Sergio Massa asumió el Ministerio de Economía argentino tres meses y medio atrás, en un momento en que el gobierno de ese país se tambaleaba entre la indolencia presidencial, los misiles autodestructivos de la vicepresidenta Cristina Fernández de Kirchner y la desorientación general del gabinete. Logró mínimamente recomponer la autoridad política dañada y comenzar a proponer un rumbo. Las encuestas, que hasta el momento lo situaban en el subsuelo de la consideración pública, no muestran aún una recuperación de su imagen, pero en los focus groups sí comienza a aparecer una idea: “Al menos se la jugó”.

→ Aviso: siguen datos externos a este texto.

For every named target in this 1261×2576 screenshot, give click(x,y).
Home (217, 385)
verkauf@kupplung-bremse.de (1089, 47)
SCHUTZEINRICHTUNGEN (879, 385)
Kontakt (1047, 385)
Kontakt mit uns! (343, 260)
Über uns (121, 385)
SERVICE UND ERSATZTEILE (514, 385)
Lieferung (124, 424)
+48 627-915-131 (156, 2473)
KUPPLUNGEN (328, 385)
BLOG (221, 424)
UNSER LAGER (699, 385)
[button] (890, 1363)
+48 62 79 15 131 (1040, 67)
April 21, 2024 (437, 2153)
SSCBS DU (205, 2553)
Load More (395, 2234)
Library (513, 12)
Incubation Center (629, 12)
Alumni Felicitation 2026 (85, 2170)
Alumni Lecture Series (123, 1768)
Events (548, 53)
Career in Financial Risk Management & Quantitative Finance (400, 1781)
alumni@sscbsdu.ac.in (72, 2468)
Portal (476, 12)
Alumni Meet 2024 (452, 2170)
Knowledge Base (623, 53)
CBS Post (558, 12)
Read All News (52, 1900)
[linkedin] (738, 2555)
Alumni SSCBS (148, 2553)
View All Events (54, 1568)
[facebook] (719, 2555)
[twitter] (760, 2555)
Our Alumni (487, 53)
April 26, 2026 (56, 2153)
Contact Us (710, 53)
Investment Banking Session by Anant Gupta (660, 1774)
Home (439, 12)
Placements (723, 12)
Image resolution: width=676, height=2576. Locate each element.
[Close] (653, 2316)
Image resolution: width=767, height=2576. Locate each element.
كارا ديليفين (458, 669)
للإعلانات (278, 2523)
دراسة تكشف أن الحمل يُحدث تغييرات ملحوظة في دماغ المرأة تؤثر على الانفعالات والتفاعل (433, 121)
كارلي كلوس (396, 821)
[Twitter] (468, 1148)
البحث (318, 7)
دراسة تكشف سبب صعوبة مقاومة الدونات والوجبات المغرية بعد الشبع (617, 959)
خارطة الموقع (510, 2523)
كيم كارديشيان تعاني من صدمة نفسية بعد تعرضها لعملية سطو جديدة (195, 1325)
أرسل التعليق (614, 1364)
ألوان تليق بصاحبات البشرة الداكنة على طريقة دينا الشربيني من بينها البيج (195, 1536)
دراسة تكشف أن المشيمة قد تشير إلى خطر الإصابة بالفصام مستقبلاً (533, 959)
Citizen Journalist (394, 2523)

¿Logrará el objetivo de reducir la tasa de inflación a “un número que empiece con tres” a comienzos del año que viene, tal como prometió? Massa viene negociando acuerdos de precios con sectores claves, como alimentación, con el que acordó un congelamiento hasta marzo ofreciendo a cambio agilidad en el acceso a las licencias de importación, su principal herramienta de presión para evitar las trampas que suelen aparecer en estos casos, de las que la creación de productos mellizos es la más habitual –las Zuckaritas de 510 gramos que cuestan 50 por ciento más que las de 500 o la mermelada “Campagnola más fruta” que, siendo exactamente la misma, vale casi el doble1–. Sorteando el sistema de vetos cruzados y la impotencia de Estado que caracteriza al gobierno, Massa consiguió recomponer las reservas con el dólar-soja, del que la semana pasada se anunció un nuevo capítulo. Aunque comprensible y quizás inevitable dadas las circunstancias, la negociación revela el drama de que Argentina disponga de un solo complejo exportador cuando podría fácilmente contar con tres: agro, hidrocarburos y minería. No es fácil, porque implicaría revertir la provincialización de los recursos naturales establecida en la Constitución de 1994 para explotarlos de manera coordinada y enfrentar el lobby prohibicionista, pero garantizaría un ingreso extra de divisas para neutralizar la restricción externa y fortalecería políticamente al gobierno, que hoy no tiene más remedio que conceder un dólar especial al sector más rentable de la economía.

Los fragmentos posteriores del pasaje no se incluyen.